Transcrição: entrevista de Chacal, da Geração Mimeógrafo ao CEP 20.000



A oitava transmissão ao vivo do Pois É Poesia: Arte no Plural foi ao ar em março para celebrar um ano do podcast. O episódio completo está disponível no Spotify, Youtube Music e no Youtube do Pois É, Poesia (vídeo abaixo). 

Entre os destaques da edição que celebra mais um Dia da Poesia, o apresentador e poeta Reynaldo Bessa conversa com Chacal. 


(Vinheta cantada) Pois é, Poesia

 

Reynaldo Bessa:

O oitavo episódio do Pois É Poesia conta agora com CHACAL.

Chacal nasceu no dia 24 de maio de 1951, no Rio de Janeiro. Considerado um dos escritores mais originais do país, ficou conhecido por ter sido o primeiro poeta a usar o mimeógrafo como fonte de divulgação da sua poesia, na década 70. Em 2007, recebeu o Prêmio da Associação Paulista dos Críticos de Arte, na categoria “poemas”, da APCA, né?

Estudou Comunicação na Universidade Federal do Rio de Janeiro. Em 1970 escreve seu primeiro livro intitulado Muito Prazer, uma edição mimeografada, um misto de cartão de apresentação com livro de poesia, pessoalmente – o Chacal ia lá e, enfim, distribuía – pelo autor em 1971, com edição de cem exemplares.

A partir de 1972, passou a colaborar com a revista Navilouca. Publicou o livro Preço da Passagem, também em edição mimeografada, com tiragem de mil exemplares.

Em 1979, junto com Charles Peixoto, criou o POBRÁS, “um órgão de classe”. A partir de 1990 passou a dirigir o projeto CEP 20.000 – Centro de Experimentação Poética, que mensalmente realiza eventos multimídia no Rio de Janeiro.
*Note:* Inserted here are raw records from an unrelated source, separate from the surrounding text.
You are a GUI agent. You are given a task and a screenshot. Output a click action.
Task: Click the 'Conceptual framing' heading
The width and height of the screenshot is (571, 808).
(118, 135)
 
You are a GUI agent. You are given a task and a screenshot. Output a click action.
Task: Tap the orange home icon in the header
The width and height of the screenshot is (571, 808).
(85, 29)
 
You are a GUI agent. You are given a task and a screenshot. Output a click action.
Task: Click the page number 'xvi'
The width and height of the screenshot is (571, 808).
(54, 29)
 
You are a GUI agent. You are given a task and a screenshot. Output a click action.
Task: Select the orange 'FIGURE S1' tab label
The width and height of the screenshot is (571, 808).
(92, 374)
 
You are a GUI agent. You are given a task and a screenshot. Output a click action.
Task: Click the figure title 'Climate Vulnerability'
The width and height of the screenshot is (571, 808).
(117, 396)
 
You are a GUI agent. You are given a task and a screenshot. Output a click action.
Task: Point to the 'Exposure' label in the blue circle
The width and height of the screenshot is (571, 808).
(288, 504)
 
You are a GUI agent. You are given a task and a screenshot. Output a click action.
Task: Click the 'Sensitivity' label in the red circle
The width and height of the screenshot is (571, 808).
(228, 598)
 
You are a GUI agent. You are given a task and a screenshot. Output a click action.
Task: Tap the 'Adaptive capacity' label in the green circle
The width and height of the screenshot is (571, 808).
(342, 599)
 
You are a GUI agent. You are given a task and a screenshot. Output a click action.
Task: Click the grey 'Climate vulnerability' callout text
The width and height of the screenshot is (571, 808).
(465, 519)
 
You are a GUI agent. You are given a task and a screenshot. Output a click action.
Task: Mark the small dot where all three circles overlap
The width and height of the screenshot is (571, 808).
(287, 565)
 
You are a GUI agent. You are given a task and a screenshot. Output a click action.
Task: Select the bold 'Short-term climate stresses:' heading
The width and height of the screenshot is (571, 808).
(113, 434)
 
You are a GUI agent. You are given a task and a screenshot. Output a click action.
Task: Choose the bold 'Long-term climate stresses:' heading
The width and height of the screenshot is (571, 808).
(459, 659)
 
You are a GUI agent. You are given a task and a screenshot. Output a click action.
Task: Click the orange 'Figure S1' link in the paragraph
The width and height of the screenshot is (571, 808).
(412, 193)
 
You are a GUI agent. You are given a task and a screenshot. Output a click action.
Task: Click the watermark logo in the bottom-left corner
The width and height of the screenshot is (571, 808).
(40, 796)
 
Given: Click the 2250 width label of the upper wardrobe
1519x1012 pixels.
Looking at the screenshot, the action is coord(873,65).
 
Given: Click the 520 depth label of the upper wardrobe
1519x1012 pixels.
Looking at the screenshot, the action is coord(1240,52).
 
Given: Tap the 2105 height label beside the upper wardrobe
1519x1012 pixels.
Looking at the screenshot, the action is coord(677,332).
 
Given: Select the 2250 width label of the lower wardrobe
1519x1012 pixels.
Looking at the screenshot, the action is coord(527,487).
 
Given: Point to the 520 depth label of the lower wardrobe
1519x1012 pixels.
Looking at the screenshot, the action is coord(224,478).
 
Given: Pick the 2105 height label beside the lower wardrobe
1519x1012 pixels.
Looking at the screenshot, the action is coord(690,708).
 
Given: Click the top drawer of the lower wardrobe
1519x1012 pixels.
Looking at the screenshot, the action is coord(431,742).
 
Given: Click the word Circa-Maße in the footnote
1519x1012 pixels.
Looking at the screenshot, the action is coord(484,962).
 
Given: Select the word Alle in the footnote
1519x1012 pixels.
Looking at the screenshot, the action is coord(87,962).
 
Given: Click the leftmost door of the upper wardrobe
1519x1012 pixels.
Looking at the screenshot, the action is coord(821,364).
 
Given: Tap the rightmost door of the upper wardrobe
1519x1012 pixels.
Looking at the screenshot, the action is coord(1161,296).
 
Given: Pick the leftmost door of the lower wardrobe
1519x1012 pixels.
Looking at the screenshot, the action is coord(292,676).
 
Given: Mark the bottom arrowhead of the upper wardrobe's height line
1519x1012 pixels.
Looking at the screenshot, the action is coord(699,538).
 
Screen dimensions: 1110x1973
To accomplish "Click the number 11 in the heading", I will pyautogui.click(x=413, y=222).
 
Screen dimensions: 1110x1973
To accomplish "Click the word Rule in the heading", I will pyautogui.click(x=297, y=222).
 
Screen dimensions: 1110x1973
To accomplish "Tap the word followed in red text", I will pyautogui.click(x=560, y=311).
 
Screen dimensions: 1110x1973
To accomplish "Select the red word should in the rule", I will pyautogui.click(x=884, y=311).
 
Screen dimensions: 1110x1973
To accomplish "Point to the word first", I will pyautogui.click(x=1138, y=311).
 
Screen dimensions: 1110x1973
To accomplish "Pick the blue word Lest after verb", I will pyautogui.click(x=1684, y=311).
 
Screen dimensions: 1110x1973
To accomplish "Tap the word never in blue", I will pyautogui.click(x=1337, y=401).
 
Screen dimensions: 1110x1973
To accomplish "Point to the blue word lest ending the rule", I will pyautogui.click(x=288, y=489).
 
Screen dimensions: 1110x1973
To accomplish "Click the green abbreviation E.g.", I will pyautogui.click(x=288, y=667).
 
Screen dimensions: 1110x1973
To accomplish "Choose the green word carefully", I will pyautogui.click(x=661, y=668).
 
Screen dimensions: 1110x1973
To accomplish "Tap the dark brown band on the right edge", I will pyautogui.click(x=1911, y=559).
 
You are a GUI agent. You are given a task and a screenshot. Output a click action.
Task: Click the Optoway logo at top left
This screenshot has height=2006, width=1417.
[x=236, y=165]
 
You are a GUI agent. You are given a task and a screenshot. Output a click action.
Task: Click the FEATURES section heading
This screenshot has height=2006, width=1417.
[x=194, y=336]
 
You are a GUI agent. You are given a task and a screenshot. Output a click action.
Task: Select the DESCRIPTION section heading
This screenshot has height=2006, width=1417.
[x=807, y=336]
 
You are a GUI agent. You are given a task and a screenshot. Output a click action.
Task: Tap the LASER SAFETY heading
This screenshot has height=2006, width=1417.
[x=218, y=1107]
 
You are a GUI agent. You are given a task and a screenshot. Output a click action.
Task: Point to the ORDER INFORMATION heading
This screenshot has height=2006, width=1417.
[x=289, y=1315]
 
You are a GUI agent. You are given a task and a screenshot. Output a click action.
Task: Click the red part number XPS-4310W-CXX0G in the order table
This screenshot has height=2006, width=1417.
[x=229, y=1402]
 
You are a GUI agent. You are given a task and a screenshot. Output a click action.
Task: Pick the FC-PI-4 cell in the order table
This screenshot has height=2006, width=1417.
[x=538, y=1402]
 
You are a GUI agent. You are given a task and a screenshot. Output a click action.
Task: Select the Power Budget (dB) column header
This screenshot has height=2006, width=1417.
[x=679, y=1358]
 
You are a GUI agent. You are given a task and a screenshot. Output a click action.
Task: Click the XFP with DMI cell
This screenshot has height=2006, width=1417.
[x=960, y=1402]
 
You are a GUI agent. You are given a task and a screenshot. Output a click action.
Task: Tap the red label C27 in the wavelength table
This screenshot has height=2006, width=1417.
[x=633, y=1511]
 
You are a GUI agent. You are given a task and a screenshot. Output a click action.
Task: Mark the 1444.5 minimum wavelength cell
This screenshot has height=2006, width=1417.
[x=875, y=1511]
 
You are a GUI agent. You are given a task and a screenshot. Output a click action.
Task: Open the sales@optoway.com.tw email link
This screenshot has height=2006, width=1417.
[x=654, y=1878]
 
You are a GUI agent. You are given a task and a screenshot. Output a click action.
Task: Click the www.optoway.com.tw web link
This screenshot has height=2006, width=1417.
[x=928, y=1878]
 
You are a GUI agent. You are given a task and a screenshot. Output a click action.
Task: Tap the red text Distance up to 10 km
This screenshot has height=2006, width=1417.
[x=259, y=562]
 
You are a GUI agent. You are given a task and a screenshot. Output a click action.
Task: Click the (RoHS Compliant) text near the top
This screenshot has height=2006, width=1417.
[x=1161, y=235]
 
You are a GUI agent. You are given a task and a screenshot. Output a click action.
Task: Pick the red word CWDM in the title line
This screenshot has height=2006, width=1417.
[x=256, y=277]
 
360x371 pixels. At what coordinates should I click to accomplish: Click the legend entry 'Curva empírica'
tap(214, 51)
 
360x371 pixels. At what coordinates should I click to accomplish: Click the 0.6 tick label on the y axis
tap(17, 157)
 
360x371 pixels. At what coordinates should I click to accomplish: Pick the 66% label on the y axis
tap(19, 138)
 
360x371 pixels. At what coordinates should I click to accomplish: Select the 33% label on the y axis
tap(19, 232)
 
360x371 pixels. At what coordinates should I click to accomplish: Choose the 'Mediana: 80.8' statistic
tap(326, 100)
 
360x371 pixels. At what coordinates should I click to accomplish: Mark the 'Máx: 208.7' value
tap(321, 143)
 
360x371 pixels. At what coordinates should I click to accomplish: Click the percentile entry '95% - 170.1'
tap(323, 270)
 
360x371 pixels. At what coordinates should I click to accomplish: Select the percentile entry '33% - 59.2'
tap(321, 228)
Nos anos 1980 escreve crônicas para os jornais Correio Braziliense, Folha de São Paulo e Jornal do Brasil e estabelece parcerias, como letrista, com artistas como Lulu Santos, Jards Macalé e Moraes Moreira.

Sua poesia foi reunida no volume Belvedere (2007). O romance autobiográfico, intitulado Uma História à Margem, foi publicado em 2010. Em 2016, publicou, pela Editora 34, Tudo (e mais um pouco) que reúne sua obra poética de 1971 a 2016.

 

Chacal, querido, seja muito bem-vindo ao Pois É, Poesia: Arte no Plural, meu querido, saudade de você. Viajamos lá no “Poesia Ligada na Tomada”, lembra? Fizemos as Funartes do Brasil, eu, você, Ademir, Marcelo Montenegro, é, teve mais, teve mais? Eu, enfim, muito bacana ter você aqui. Muito obrigado por aceitar o nosso convite, é uma honra tê-lo aqui, certo?

 

Chacal:

Reynaldo, tudo bem, meu amigo?

 

Reynaldo Bessa:

Tranquilo, meu querido, tranquilo, tranquilo, de boa. E você, como é que tá o Rio de Janeiro? Tudo certo por aí?

Chacal:

Tá bem agora, começando o ano, né, porque verão é uma estação que eu não gosto muito. É, pra mim é muito quente, né, muito calor, não fica na temperatura da memória. Então agora estamos novamente com chuva. As plantas estão molhadas e tal. Está tudo muito bem agora. O CEP está recomeçando, semana que vem temos um CEP novamente.

 

Reynaldo Bessa:

Sim, é isso.

Chacal, querido, lendo os seus livros, vendo suas entrevistas, suas obras, li tudo. Li há muito tempo sua obra, enfim, conheço, converso com Ademir, com diversos outros poetas e curto muito. E eu vi lá no Munrundu, né, que logo na abertura, um livro bem publicado, bem editado, inclusive Companhia das Letras, né? Um poeta da poesia marginal, da Geração Mimeógrafo, enfim, né, editado por uma grande companhia. Mas não é sobre isso que eu quero falar, eu quero falar sobre uma fala sua que tem no Munrundu, logo no texto de apresentação, você diz o seguinte: “Poesia não se ensina, se aprende”. Como é que é isso, Chacal?

 

Chacal:

É, nem se ensina nem se aprende, na verdade, né?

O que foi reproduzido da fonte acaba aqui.